What you should do. Repeat exactly the lines that run from the one containing "Click inside the 用户名 search input" to the end of the data, and leave out all others.

(Dataset items)
--
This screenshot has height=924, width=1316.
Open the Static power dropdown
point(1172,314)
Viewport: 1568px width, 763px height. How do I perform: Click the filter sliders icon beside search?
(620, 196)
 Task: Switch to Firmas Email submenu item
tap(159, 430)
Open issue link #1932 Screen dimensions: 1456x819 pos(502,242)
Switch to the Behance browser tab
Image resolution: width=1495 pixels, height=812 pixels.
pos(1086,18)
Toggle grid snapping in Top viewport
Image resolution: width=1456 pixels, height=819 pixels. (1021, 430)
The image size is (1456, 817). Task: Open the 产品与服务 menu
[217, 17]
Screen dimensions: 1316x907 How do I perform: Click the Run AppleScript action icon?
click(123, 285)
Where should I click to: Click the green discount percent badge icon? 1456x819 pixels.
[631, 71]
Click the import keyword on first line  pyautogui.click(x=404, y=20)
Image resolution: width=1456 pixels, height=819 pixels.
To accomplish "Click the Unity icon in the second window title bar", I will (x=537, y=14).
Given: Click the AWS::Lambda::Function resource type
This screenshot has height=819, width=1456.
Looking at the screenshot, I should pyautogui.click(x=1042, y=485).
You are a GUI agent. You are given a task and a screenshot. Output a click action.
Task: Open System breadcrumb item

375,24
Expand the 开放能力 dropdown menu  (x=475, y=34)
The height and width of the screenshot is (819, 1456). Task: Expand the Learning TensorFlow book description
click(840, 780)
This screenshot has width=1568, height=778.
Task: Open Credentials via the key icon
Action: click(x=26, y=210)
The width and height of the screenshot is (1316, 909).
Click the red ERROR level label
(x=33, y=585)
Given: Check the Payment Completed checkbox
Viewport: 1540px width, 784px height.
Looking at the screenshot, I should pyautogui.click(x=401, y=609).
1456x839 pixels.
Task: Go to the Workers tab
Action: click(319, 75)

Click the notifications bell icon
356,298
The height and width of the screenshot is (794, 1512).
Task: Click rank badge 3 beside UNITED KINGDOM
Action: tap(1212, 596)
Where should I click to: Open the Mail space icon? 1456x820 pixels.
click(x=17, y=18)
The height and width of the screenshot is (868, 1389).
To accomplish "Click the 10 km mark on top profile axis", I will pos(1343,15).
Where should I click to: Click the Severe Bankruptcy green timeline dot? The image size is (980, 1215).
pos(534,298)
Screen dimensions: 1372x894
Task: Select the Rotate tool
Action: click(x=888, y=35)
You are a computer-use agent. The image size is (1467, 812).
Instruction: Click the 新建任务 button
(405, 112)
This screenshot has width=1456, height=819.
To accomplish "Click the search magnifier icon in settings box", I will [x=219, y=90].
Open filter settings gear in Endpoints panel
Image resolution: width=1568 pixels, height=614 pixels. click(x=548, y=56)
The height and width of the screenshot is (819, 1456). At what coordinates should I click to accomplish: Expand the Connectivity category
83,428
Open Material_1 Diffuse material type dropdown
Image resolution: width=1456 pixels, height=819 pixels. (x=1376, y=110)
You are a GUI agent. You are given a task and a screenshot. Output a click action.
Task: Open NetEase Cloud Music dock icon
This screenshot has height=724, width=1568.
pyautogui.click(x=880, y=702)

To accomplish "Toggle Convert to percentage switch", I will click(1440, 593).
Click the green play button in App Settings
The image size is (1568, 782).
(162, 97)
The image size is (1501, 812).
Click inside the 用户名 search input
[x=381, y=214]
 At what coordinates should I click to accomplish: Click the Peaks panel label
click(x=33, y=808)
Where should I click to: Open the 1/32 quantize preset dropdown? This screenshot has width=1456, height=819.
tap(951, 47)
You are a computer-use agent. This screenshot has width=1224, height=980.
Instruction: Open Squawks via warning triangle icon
--
Solution to this problem.
Click inside the 用户名 search input
[x=381, y=214]
 At what coordinates should I click to accomplish: Click the Peaks panel label
click(x=33, y=808)
Where should I click to: Open the 1/32 quantize preset dropdown? This screenshot has width=1456, height=819.
tap(951, 47)
You are a computer-use agent. This screenshot has width=1224, height=980.
Instruction: Open Squawks via warning triangle icon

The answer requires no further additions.